JM: When I got them done in the mid-‘90s, there weren’t that many people around with tattoos. Those from my father’s generation who had been to war certainly had some, but aside from that they weren’t that prevalent, but were starting to be. I’ve always been interested in how a sculpture can be a painting and vice versa. I still see them as my drawings, basically. On the other hand, I’m obviously a three-dimensional thing, so its sculptural, and also I see it as an ongoing performance, until my last breath. It’s the only way I can give my body real value. I have offered this artwork to the National Gallery of Canada. I told them they couldn’t have it until I passed away. And then, they would have to make a decision as to whether they preferred to see it as a drawing, and skin me, or see it as a sculpture.

KH: And embalm you?

JM: [Laughs] Yes. It’s their choice. I see both possibilities as perfectly adequate and true, but obviously you have to make a choice. Curatorially speaking, I think they would make the better choice than I would. From my perspective, it’s one of my most successful works.

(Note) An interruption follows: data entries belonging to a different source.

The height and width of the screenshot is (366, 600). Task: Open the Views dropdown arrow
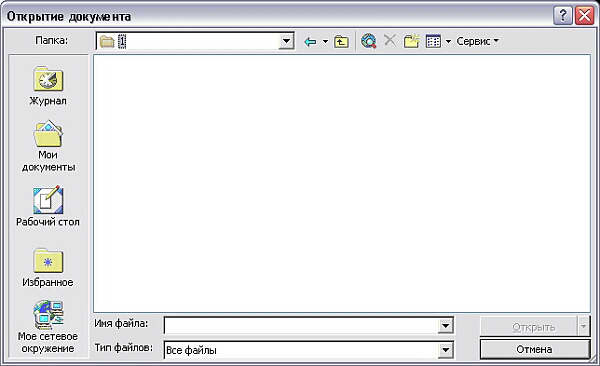point(448,41)
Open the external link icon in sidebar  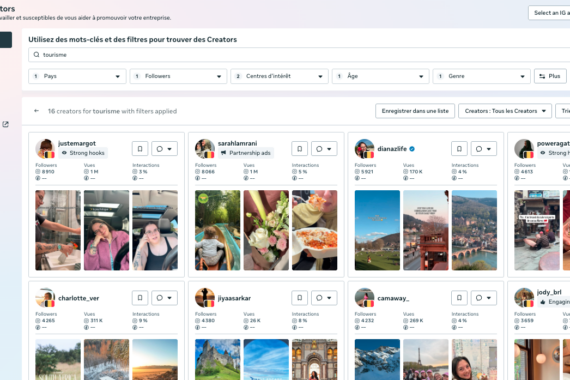point(5,124)
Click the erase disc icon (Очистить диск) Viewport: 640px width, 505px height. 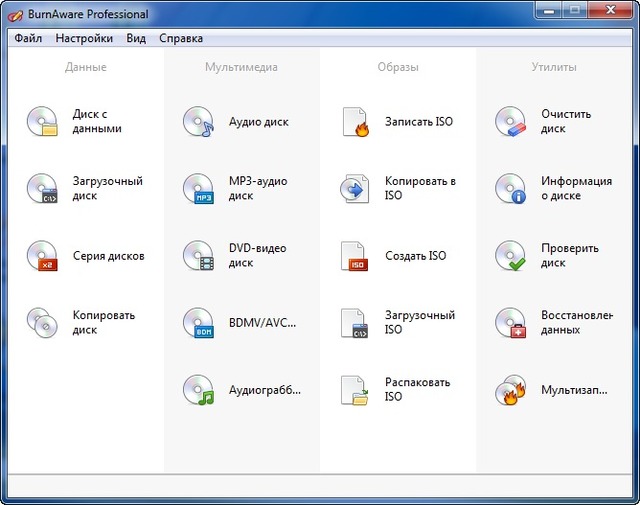tap(510, 121)
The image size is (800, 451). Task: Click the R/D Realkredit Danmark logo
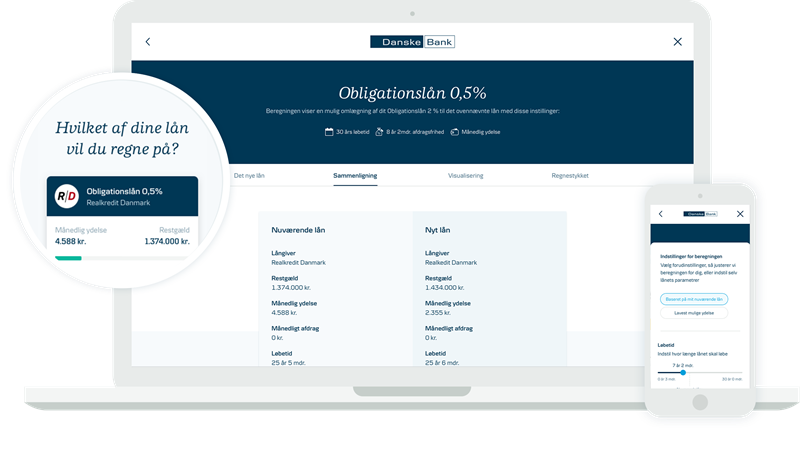click(x=67, y=196)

KH: I’m led to think of Santiago Sierra’s 160 cm Line Tattooed on 4 People from 2000, which of course was done much later and garnered a lot of negative attention for the obvious problematics – paying prostitutes the price of their choice substance to be tattooed across their backs as some sort of unit. Obviously your work is exceedingly different, but I can’t help but bring Sierra to mind. Both works, regardless of their extreme difference, involve an attempt at geometry against the fleshiness of the human body, and demand that the living body be seen as an art object.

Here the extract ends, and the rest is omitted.